- **Work task**
When you reach the line with "Go to Similar" in the data below, begin printing lines exactly, and stop once the line with "You are a computer-use agent. This" has been printed.

- **Recorded data**
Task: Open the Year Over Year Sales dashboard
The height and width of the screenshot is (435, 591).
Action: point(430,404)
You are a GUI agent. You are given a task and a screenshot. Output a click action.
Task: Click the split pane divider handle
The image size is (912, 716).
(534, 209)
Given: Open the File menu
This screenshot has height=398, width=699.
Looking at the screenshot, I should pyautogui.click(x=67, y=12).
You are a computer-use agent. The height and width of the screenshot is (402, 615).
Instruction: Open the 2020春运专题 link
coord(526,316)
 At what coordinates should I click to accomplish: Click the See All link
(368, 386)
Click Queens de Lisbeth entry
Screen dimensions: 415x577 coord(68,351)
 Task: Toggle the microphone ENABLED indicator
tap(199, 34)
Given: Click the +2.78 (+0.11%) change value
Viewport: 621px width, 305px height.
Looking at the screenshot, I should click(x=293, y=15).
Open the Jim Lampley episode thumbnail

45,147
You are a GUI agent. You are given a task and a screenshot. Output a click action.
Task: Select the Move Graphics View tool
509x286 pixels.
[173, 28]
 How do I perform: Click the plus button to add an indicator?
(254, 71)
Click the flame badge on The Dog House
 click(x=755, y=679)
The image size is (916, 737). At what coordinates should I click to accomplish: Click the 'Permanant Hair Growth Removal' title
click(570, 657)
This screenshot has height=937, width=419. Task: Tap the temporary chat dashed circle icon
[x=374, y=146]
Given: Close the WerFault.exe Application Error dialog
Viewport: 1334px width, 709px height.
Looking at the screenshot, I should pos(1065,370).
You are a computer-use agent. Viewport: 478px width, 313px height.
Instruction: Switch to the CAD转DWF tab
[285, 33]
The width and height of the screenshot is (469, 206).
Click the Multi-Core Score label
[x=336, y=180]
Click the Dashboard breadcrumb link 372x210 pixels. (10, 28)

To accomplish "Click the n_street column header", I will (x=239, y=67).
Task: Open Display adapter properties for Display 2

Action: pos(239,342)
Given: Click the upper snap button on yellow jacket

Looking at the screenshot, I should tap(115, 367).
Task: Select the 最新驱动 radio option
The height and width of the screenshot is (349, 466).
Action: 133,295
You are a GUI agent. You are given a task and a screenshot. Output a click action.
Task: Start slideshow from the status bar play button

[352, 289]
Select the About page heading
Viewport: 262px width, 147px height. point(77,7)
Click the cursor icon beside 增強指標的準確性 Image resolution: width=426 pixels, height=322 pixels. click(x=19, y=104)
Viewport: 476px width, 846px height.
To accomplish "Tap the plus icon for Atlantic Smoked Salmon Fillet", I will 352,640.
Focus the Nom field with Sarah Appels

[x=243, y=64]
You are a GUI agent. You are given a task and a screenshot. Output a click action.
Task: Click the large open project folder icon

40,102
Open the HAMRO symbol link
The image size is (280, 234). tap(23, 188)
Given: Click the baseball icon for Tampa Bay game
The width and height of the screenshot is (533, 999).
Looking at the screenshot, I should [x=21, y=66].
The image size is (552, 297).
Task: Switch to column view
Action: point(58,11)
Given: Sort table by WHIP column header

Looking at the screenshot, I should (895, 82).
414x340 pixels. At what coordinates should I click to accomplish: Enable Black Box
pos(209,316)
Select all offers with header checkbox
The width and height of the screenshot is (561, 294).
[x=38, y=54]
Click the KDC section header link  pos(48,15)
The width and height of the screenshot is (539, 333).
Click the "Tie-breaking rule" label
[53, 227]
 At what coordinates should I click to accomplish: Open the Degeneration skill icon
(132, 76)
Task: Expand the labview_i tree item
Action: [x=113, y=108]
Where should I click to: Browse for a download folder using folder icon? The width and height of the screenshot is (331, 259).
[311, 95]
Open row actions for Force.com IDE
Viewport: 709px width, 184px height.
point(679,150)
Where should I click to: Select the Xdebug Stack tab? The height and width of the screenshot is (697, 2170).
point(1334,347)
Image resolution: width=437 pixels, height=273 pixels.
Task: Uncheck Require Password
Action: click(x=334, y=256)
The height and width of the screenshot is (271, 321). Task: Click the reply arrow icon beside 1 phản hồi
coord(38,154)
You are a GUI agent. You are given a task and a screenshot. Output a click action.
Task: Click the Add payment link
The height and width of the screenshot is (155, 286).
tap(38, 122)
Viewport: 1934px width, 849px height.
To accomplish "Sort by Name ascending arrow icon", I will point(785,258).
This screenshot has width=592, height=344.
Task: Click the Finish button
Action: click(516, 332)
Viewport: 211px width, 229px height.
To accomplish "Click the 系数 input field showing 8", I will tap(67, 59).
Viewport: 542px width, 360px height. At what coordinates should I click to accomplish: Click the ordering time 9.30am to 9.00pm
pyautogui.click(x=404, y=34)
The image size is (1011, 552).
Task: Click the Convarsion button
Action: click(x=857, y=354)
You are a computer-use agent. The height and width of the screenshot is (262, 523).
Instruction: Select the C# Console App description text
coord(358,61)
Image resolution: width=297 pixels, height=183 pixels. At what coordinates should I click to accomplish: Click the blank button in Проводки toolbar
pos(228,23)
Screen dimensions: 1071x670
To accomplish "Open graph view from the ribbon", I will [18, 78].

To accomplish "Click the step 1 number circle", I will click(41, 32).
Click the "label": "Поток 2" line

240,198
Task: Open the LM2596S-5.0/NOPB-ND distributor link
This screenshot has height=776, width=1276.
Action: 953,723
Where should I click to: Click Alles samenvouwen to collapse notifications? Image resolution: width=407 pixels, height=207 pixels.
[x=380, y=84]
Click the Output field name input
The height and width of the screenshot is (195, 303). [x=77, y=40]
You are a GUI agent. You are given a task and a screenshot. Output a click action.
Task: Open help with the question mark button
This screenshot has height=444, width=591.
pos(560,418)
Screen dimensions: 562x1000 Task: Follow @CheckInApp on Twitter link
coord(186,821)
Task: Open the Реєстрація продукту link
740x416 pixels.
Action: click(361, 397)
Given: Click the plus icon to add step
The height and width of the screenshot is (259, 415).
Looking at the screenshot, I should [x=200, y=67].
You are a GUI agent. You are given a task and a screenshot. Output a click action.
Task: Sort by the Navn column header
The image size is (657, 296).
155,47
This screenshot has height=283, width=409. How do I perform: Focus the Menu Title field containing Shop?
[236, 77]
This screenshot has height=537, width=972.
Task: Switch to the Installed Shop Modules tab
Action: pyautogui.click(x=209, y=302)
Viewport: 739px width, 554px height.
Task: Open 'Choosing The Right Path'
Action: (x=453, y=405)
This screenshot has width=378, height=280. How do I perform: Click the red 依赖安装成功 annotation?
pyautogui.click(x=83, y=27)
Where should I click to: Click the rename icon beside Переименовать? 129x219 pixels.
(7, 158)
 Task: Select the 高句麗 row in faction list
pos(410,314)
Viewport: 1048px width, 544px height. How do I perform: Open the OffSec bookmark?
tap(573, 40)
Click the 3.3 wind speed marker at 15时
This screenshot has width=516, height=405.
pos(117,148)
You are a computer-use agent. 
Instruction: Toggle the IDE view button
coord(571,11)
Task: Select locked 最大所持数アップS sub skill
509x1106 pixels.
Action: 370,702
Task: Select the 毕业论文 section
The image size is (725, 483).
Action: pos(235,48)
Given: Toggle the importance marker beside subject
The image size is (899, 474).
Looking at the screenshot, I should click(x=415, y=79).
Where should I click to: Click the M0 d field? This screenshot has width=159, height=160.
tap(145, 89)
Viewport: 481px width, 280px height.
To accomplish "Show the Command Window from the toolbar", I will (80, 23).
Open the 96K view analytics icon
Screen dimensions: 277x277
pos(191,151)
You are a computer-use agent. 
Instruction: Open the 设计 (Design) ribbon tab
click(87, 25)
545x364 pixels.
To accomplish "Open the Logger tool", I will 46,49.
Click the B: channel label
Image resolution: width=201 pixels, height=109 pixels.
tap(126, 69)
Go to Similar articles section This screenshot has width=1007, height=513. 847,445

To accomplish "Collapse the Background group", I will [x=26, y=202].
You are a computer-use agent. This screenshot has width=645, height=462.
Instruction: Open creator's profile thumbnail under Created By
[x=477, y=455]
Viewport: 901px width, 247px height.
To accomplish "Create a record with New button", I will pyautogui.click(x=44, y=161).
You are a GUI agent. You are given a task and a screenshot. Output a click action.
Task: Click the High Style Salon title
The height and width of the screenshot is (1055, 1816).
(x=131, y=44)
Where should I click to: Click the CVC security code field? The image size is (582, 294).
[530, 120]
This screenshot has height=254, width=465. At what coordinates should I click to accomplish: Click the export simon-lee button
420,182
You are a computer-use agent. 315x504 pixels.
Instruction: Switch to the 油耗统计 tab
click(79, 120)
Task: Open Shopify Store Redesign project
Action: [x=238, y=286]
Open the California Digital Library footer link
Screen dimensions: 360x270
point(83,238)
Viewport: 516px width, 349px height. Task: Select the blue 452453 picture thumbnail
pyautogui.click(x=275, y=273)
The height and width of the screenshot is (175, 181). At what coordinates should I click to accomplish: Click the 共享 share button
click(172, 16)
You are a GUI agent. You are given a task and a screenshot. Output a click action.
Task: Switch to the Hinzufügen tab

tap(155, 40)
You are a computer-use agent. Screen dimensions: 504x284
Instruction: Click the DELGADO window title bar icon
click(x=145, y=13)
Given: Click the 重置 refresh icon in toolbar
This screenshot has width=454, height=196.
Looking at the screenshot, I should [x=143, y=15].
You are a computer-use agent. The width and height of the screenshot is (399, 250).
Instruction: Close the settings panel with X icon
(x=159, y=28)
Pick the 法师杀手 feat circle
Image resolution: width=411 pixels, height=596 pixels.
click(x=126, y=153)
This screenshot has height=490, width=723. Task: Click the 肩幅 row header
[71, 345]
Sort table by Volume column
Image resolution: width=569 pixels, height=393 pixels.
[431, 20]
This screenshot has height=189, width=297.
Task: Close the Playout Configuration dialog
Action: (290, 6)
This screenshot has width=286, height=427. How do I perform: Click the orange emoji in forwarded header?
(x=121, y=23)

- **Answer to the exercise**
Go to Similar articles section This screenshot has width=1007, height=513. 847,445

To accomplish "Collapse the Background group", I will [x=26, y=202].
You are a computer-use agent. This screenshot has width=645, height=462.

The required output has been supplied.